* **About this exercise**:
Write out, word for word, every line in the data below from the one containing "The width and height of the screenshot is (1093, 572)." to the one containing "Task: Click the Salle input field", both of them included.

━━ Entries supplied

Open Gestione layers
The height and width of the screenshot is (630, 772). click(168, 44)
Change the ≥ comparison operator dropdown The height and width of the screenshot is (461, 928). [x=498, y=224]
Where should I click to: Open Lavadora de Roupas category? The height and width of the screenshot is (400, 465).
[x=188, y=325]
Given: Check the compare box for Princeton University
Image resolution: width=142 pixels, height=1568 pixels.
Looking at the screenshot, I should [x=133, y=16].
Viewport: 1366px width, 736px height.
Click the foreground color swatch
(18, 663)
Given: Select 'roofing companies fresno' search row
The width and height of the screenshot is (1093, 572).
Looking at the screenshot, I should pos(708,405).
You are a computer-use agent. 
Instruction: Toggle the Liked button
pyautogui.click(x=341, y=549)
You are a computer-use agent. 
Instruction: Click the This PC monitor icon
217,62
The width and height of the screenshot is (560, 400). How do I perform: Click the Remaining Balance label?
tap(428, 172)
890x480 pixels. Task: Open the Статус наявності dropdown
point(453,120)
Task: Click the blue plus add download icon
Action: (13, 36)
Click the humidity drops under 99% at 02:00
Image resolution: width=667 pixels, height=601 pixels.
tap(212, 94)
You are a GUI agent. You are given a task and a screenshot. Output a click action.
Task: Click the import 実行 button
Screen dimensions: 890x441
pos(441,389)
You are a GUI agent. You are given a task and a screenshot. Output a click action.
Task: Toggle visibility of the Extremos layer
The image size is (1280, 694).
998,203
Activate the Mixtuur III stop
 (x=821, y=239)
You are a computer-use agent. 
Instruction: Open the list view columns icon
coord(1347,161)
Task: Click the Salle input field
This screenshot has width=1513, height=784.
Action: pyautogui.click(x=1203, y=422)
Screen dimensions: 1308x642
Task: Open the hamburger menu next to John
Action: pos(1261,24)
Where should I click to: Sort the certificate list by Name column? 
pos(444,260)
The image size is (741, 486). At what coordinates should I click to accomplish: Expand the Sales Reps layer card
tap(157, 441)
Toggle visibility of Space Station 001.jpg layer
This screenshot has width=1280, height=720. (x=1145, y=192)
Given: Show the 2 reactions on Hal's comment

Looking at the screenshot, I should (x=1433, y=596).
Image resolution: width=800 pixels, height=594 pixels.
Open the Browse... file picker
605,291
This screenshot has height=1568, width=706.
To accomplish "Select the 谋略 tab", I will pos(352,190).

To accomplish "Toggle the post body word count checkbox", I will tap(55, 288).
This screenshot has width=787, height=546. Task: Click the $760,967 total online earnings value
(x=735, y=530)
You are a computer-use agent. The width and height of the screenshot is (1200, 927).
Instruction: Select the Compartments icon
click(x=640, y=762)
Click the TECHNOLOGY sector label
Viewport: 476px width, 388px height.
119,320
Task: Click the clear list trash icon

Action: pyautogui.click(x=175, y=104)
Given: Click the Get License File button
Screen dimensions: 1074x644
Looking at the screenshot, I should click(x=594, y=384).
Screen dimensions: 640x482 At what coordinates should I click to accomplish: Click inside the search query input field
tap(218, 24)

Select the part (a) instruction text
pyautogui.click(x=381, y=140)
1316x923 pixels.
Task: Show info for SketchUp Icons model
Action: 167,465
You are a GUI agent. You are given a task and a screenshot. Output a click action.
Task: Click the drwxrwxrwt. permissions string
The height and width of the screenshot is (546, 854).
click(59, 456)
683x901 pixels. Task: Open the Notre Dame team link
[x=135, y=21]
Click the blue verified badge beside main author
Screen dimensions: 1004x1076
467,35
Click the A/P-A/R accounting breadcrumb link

━━━━

* **Solution for this exercise**:
The width and height of the screenshot is (1093, 572).
Looking at the screenshot, I should pos(708,405).
You are a computer-use agent. 
Instruction: Toggle the Liked button
pyautogui.click(x=341, y=549)
You are a computer-use agent. 
Instruction: Click the This PC monitor icon
217,62
The width and height of the screenshot is (560, 400). How do I perform: Click the Remaining Balance label?
tap(428, 172)
890x480 pixels. Task: Open the Статус наявності dropdown
point(453,120)
Task: Click the blue plus add download icon
Action: (13, 36)
Click the humidity drops under 99% at 02:00
Image resolution: width=667 pixels, height=601 pixels.
tap(212, 94)
You are a GUI agent. You are given a task and a screenshot. Output a click action.
Task: Click the import 実行 button
Screen dimensions: 890x441
pos(441,389)
You are a GUI agent. You are given a task and a screenshot. Output a click action.
Task: Toggle visibility of the Extremos layer
The image size is (1280, 694).
998,203
Activate the Mixtuur III stop
 (x=821, y=239)
You are a computer-use agent. 
Instruction: Open the list view columns icon
coord(1347,161)
Task: Click the Salle input field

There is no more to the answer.